Desonerar combustível é alocação equivocada de recursos

Daniel Leichsenring critica subsídios a itens como gasolina, que não beneficiam os mais pobres

Valor

O quadro inflacionário no Brasil é muito ruim, mas as soluções apresentadas pelos políticos até agora, sobretudo envolvendo desoneração de combustíveis, representam uma alocação bastante equivocada de recursos, diz Daniel Leichsenring, economista-chefe da Verde Asset, de Luis Stuhlberger.
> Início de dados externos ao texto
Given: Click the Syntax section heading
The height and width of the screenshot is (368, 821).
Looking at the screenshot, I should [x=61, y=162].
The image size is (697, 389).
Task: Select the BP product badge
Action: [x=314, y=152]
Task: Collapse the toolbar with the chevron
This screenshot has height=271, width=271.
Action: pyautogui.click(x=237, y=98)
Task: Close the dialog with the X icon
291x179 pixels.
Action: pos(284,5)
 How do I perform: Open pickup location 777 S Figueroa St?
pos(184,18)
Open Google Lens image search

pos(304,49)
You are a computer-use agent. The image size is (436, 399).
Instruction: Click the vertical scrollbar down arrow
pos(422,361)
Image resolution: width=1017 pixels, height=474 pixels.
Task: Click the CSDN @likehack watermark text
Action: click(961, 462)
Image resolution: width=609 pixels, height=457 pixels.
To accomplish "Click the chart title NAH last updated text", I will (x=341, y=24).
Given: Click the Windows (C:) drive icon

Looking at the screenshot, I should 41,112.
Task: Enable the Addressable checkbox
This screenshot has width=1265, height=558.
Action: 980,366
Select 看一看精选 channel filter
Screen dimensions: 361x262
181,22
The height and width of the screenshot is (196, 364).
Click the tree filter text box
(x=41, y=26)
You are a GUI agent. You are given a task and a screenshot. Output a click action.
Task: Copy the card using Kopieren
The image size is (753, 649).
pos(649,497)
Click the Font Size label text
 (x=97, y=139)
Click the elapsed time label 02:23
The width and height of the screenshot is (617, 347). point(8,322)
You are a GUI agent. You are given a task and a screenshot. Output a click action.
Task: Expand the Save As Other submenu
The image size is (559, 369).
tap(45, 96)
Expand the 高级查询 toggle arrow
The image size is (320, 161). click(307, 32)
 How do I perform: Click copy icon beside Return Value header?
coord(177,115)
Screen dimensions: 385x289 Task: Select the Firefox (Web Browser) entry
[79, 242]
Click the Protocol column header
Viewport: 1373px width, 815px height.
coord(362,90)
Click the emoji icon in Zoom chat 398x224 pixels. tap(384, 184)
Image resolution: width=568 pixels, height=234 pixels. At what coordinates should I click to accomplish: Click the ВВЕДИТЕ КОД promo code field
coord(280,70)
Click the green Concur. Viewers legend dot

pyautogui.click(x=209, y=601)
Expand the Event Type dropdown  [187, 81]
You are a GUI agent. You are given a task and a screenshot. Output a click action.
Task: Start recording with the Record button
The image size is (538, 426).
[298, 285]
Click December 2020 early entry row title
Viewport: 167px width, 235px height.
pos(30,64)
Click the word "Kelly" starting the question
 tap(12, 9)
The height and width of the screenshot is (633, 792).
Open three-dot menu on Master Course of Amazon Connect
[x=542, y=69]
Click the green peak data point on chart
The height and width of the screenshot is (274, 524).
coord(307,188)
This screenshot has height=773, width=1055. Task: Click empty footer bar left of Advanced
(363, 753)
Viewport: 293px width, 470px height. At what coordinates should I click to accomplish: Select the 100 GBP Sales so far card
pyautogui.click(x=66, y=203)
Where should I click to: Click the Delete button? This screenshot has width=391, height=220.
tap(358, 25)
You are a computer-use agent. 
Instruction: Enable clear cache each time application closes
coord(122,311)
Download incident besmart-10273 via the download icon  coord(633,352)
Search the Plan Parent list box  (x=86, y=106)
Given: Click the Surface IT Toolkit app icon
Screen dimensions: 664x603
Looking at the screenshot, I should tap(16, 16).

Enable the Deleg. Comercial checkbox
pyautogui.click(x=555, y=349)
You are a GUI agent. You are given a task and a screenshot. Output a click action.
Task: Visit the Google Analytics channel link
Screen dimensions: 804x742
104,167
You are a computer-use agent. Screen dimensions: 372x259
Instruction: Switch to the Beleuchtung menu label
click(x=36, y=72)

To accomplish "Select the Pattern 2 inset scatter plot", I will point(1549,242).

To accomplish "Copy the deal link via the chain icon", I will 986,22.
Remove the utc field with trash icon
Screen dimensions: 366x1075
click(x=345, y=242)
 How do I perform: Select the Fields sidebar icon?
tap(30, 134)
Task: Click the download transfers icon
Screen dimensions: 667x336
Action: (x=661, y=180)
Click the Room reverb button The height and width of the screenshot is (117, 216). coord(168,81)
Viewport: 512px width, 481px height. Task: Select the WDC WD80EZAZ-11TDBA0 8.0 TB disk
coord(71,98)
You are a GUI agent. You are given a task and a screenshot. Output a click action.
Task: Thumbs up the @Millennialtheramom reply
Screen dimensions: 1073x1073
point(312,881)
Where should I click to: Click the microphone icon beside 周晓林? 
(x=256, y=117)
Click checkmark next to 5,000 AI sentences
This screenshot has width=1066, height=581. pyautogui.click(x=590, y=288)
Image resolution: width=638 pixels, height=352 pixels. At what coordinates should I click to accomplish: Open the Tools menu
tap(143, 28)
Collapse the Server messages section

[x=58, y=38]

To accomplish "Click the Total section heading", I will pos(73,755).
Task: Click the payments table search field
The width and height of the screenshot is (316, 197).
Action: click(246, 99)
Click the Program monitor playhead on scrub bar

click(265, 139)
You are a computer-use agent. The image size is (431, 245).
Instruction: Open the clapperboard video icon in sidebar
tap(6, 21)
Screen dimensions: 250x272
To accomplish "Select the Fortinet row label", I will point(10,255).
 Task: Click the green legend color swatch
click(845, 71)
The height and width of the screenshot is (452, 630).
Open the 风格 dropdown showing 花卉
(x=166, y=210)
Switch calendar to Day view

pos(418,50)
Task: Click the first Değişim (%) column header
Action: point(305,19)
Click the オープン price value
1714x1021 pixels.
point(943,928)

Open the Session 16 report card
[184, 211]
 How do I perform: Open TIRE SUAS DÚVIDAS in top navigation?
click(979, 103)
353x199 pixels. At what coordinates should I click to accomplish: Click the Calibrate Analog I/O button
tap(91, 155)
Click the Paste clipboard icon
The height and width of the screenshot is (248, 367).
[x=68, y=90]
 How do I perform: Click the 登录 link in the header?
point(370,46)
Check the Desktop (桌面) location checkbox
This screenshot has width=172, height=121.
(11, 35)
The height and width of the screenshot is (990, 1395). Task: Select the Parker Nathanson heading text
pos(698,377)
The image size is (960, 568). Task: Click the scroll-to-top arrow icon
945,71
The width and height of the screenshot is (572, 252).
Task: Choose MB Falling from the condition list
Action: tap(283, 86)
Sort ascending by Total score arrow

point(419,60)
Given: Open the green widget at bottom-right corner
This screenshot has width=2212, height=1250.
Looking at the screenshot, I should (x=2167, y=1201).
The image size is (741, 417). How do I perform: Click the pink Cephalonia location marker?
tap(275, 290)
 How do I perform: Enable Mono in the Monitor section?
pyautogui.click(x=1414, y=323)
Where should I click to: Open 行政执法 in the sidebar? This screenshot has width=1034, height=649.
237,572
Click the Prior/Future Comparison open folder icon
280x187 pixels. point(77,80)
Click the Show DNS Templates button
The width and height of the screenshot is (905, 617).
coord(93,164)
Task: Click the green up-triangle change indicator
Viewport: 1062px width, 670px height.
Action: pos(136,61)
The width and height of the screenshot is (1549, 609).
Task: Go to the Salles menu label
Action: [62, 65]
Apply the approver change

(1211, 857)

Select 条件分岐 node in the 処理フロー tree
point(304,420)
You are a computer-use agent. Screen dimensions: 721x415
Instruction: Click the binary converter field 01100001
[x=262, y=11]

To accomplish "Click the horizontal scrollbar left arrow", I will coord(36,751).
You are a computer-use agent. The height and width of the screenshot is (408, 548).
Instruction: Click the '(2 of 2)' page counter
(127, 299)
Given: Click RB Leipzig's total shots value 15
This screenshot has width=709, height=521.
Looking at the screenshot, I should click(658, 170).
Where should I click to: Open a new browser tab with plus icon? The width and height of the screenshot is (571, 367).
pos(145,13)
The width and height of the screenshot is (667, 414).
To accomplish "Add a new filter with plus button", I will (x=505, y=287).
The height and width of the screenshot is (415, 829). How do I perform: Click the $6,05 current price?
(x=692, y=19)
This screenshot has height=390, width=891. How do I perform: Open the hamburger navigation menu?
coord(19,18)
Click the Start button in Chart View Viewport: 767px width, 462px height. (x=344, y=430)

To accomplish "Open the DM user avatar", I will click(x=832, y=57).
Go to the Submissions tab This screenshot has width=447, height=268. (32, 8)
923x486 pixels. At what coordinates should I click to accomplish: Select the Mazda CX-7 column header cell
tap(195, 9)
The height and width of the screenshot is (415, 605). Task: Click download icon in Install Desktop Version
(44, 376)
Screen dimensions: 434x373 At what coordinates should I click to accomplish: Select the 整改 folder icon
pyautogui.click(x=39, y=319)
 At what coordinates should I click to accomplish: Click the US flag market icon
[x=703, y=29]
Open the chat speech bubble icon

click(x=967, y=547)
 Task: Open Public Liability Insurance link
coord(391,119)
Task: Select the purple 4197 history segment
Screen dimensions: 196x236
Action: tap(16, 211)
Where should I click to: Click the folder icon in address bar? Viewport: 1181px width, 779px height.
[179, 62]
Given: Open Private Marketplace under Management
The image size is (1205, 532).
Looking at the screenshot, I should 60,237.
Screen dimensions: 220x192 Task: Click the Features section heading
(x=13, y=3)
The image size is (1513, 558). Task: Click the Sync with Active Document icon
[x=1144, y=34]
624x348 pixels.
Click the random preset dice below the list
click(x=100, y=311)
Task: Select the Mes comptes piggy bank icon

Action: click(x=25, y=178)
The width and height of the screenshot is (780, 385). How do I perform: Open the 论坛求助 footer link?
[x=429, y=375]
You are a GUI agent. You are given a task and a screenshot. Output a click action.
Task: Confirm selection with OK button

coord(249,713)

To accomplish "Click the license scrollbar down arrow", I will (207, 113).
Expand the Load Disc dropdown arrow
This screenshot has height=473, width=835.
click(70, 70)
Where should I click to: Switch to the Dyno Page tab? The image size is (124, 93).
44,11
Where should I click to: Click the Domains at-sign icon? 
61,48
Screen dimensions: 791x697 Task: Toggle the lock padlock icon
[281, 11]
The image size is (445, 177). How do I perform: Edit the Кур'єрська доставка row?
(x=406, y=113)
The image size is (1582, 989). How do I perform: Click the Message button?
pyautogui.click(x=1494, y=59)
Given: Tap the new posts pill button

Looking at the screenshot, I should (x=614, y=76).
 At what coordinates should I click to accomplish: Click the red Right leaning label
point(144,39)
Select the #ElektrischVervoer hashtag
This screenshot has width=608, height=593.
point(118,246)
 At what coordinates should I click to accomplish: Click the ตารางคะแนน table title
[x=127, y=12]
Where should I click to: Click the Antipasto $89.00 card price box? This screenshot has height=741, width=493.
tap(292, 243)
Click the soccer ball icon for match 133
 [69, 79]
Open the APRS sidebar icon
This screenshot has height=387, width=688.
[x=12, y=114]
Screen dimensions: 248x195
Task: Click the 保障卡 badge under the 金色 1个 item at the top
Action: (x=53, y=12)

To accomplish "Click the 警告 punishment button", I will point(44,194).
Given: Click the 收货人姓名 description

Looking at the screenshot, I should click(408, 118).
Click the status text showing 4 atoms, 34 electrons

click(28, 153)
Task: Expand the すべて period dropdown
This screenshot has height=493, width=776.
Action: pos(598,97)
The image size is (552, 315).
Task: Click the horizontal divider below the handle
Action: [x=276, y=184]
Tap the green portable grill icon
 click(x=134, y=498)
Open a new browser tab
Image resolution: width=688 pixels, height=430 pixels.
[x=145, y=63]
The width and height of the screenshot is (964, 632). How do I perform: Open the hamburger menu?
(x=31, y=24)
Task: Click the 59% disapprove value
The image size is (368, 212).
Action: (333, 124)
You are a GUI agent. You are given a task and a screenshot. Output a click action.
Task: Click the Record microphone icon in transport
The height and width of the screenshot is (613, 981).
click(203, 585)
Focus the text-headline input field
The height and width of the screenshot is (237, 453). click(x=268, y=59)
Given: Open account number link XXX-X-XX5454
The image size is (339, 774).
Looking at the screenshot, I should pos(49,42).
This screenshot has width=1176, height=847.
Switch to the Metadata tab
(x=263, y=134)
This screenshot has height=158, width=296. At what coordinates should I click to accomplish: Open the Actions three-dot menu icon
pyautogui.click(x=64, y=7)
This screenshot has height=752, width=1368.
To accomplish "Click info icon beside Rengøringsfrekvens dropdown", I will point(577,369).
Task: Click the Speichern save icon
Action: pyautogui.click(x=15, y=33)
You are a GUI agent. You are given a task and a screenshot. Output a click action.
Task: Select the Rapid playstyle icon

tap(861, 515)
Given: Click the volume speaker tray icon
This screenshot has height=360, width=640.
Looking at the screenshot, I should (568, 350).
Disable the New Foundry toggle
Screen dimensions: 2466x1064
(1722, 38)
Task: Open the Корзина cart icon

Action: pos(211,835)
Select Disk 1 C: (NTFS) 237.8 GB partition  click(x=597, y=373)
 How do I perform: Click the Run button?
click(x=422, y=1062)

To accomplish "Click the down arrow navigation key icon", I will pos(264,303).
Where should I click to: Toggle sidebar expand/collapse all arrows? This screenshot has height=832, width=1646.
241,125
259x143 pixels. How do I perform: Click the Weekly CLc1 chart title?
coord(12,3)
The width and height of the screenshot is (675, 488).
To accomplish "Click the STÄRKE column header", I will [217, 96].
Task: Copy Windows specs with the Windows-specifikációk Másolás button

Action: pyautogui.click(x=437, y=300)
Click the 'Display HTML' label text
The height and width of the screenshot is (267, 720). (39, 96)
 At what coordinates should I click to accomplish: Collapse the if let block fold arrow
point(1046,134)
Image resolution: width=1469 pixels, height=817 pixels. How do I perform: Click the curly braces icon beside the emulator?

Nas contas da gestora, o corte de PIS/Cofins e a zeragem de ICMS sobre gasolina e etanol (o Senado aprovou ontem texto-base que limita o tributo em 17%), por exemplo, representariam cerca de R$ 60 bilhões por ano em desoneração. “Nenhum centavo disso vai ser destinado para os 20% mais pobres da população”, afirma Leichsenring, em referência a 42 milhões de pessoas que vivem com menos de R$ 325 por mês (cerca de R$ 10 por dia). “Essas pessoas não têm carro, elas são pobres de verdade.”

As medidas até podem reduzir a inflação neste ano – a Verde estimava um IPCA ao redor de 9% antes dos anúncios -, mas implicarão projeções mais elevadas para 2023, alerta Leichsenring.

Ao Valor ele criticou ainda a “maneira eleitoreira” como o debate ocorre e se disse surpreso com o distanciamento que o Executivo tomou da sua própria agenda. “A gente fica num equilíbrio de forças muito disfuncional para o país.”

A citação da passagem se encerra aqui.